Yay, it was worth the hype! Julia Jacklin makes honesty look easy. There is a memoir quality to her writing style I quite enjoy; the songs are reflective and self-aware. While I find some similarities to Angel Olsen and Adrianne Lenker in her vocals, Jacklin's nuanced imagery and heartbreaking melodies helped make this a gripping record throughout. This does not feel like wallowing in the past but learning and moving forward from experiences. There is an excellent blend of more raucous break-up songs and these beautifully intimate storytelling tracks. Crushing is a fantastic record that is refreshingly vulnerable without feeling heavy.
My favorite tracks are the small, intimate snapshots of weakness from Jacklin's past relationship. 'Good Guy,' is a total knockout for me. The lyrics hit hard and the melody feels timeless. She demands her lover to lie to her on a brutally honest song. It is this juxtaposition between a desire for a fantasy and the reality she experienced that I find so gripping. 'When the Family Flies In' is another standout track that feels intimate in sound but expansive in emotional weight. Jacklin does a great job at describing emotional moments rather than giving you the exact sentiment.

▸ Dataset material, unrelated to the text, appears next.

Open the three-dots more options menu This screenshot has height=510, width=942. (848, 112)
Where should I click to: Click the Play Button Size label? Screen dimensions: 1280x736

On the other side of the spectrum are tracks like, "Pressure to Party," which are more upbeat and have an almost Car Seat Headrest vibe to it. The chorus is the type you hear and want to sing along after the first moment of hearing it. 'You Were Right' is another faster track that has some of the best lyrics on the album. It opens with, "Started listening to your favourite band/ And I had to stop listening to you/ You were always trying to force my hand/ But now I'm listening because I want to." Jacklin is successful at depicting subtle shifts in her behavior that index greater emotional growth. Her self-awareness is terrific, and probably the biggest strength of the album for me.
I was eager to hear this album as I liked her voice and there was a lot of buzz surrounding this album by people I respect. My fear was how do you differentiate yourself from the ocean of similar artists. Julia Jacklin not only stands out but creates an exciting blueprint for future artists. A breakup is not one emotion; it is a continually shifting beast that affects everyone around you. Jacklin embraces this monster with deft self-awareness. Crushing feels cathartic but not reveling in sorrow. This one will be staying with me for a bit.